El centro de nada
La incontestable voracidad de poder y dinero que domina las sociedades contemporáneas ha convertido la política en una obscena exhibición de cratofilia que tiene su punto álgido en las campañas electorales. Éstas, al igual que los partidos políticos, lejos de servir, como nos proponía Maurice Duverger, como aceleradores de la participación ciudadana, como soportes de la pedagogía colectiva, son casi siempre impúdicos ejercicios de falsificación y demagogia. Ante las elecciones españolas del próximo mes de marzo, los dos millones de votos todavía sin amo despiertan todos los apetitos y movilizan las voluntades e imaginaciones de cúpulas y militantes. En todas partes se invoca la fórmula mágica de la opción de centro y a ella se apuesta desde todas las esquinas del damero político.
Esa práctica de ocultación y neutralización propia del centrismo es hoy aún más perversa
Ahora bien para que el centro exista es necesario descalificar tanto a la derecha como a la izquierda y es evidente que la descalificación más efectiva es su desa-parición. Por lo demás, la actual apelación oportunista al centro político coincide con la tendencia general a una uniformización ideológica que excluye las posiciones más claras y combativas y conduce al consenso blanco y neutralizador, eje del tan proclamado pensamiento único. Pero liquidar las dos grandes polarizaciones del espectro político no es tarea fácil ni en la teoría ni en la realidad. La reflexión más aguda sobre este tema nos viene de Norberto Bobbio, quien en su libro Derecha e izquierda, Taurus, 1995, aboga por la imprescriptibilidad de su existencia y por la fecundidad de su antagonismo. La política, afirma Bobbio, es una actividad de combate indisociable de la contendencia, en la que se puede cambiar lo que se considera de izquierda o de derecha, pero lo que no cabe es querer conjugar sus antagonismos simultáneamente. Pensemos en una línea divisoria mayor: la igualdad.
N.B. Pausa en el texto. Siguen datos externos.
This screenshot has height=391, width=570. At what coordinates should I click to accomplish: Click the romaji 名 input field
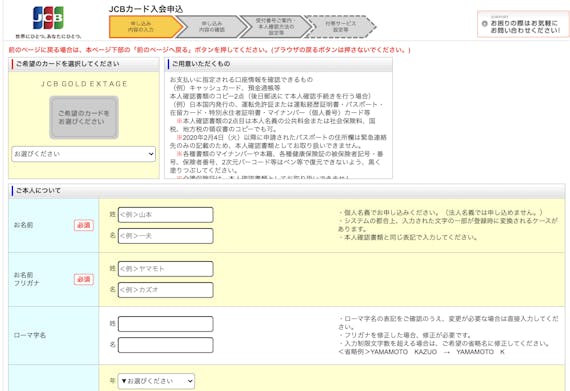165,345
Frente a la concepción que sostiene que unos sirven para mandar y otros para ser mandados, la izquierda, aún admitiendo la relatividad de dicha categoría, toma pie en la justicia social y en la emancipación colectiva para defender que su primer objetivo es ofrecer a todos los miembros de la comunidad, las mismas posibilidades de progresar, de realizarse. Es más, piensa que la acción pública de los gobiernos, instancias regionales locales, debe implicarse en esa lucha contra la desigualdad. Contra la hipótesis centrista que lo confía todo al esfuerzo individual y a la creatividad de la sociedad civil, la izquierda revindica la solidaridad de todos con todos y denuncia el permanente recurso politicista al escapismo retórico, a las recetas verbales de vocación taumatúrgica. Que pueden hacer ilusión sobre el papel, pero que nunca acaban bien.
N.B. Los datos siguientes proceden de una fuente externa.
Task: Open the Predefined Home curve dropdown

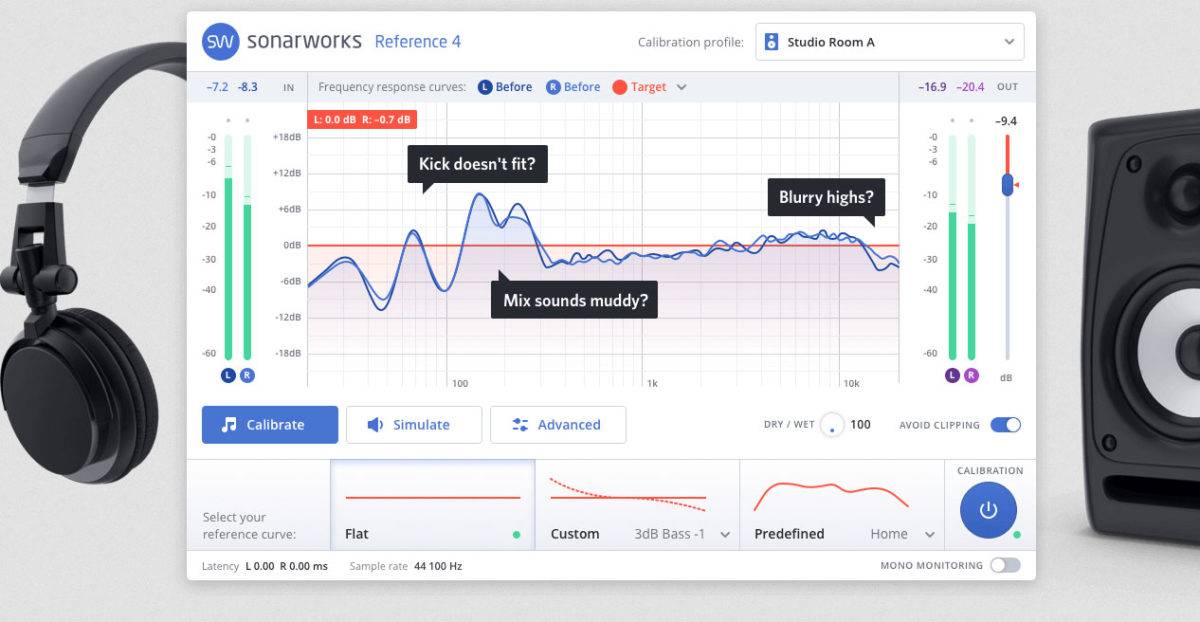Action: pyautogui.click(x=929, y=535)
Aún tenemos coleando la Tercera Vía, cuya presentación no se pudo hacer a manos institucionalmente más eminentes que las del pensador oficial de la London School of Economics, Anthony Giddens, que era al mismo tiempo su director. Su anuncio de una socialdemocracia renovada más productora de riqueza a la par que más solidaria se ha traducido en el desalentador balance que nos resume Philippe Auclair en su libro El reino encantado de Tony Blair, Fayard, 2006. En él, las proezas del nuevo modelo centrista han aumentado considerablemente el paro, aunque oficialmente se oculte; la privatización ha acabado con el buen funcionamiento de los ferrocarriles británicos; la educación y la salud están al borde del caos, y la política de seguridad amenaza gravemente las libertades públicas.
La experiencia positiva que representó la Unión de Centro Democrático durante la transición y la conjunción por dilución de demócratas cristianos, liberales y socialdemócratas en un sólo partido fue posible por la condición misma de la operación que exigía borrar las diferencias, negar los antagonismos y ocultar sus causas. Para que Adolfo Suárez pudiera pasar, sin bajarse del coche, de la presidencia del Movimiento a la del primer Gobierno democrático de España, era necesario que se aceptase sepultar la memoria democrática.
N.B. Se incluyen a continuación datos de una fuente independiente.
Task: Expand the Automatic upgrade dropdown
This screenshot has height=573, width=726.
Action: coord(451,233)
Esa práctica de neutralización ocultación propia del centrismo y su ideología de que todo cabe en todo es hoy aún más perversa. Reclamar al mismo tiempo más beneficios y más derechos humanos, invocar la modernización como práctica curalotodo y empecinarse en la gestión conservadora, pedir más ventajas para la bolsa a la par que más solidaridad, glorificar el populismo y apelar a la afirmación individual, apuntarse al hedonismo y a la moralina, esas parejas imposibles, componentes de La ideología soft de que nos hablaba hace ya 20 años François-Bernard Huyghes (Fayard, 1987) agravan nuestra desmoralización porque son propuestas blandas que no convienen a nuestros tiempos broncos.